For all of you record collectors out there, Germany set a new record in wind power production a few days ago. And for the record, it came after really dismal doldrums in the first third of the month. A view of the month reveals a great correlation between power from natural gas and electricity imports.
According to the visualization provided by Fraunhofer ISE, wind power production in Germany peaked at 29.49 GW at around 1 PM on Friday, December 12. The old record was around 26 GW from 5 December 2013, but the record of combined wind and PV (37.8 GW on 14 April 2014) remains untouched because there was so little sunshine on that December day. The country had around 35 GW installed at the end of Q2, meaning that these wind turbines were running at around 80 percent capacity for several days.
The chart also shows that when power failed to rise far above 1 GW on numerous days leading up to this new record, equivalent to a capacity factor of significantly less than five percent. Indeed, December got off to a sluggish start for wind power.
It seems to me that baseload still remains largely unaffected, though there is a downturn in lignite and nuclear power production near the middle of the chart around December 8, where the orange area representing natural gas dips below 40 GW. Otherwise, power from hard coal and natural gas continues to take the biggest hit. But it is worth investigating natural gas further. Let’s put in power exports first.
Here, we see a clear correlation between times of power exports and times of great power production from natural gas. Repeatedly, we read that Germany exports excess wind and solar power, though we have never had any excess renewable electricity. In this chart, for instance, wind and solar (but almost exclusively wind) never even makes up half of German power production at any one time. (Nonetheless, brace yourself for misleading reports that Germany gets half of its energy from wind.)
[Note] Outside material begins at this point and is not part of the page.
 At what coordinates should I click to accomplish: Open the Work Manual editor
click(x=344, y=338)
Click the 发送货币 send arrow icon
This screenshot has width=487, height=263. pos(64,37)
Instead, power trading is based on price, not physical need. At the beginning of the month, natural gas produces more than 15 GW of electricity repeatedly, and the country begins importing power. In the workweek to the right, natural gas is cut in half and drops close to 5 GW near the end.
Essentially, by the time it Germany has to ramp up its natural gas turbines, its prices are no longer lower than those in neighboring countries. Click through the day-ahead auction prices at EPEX, and you will see French, German, and Swiss peak power prices all coming in in the upper 60s around December 3, for instance.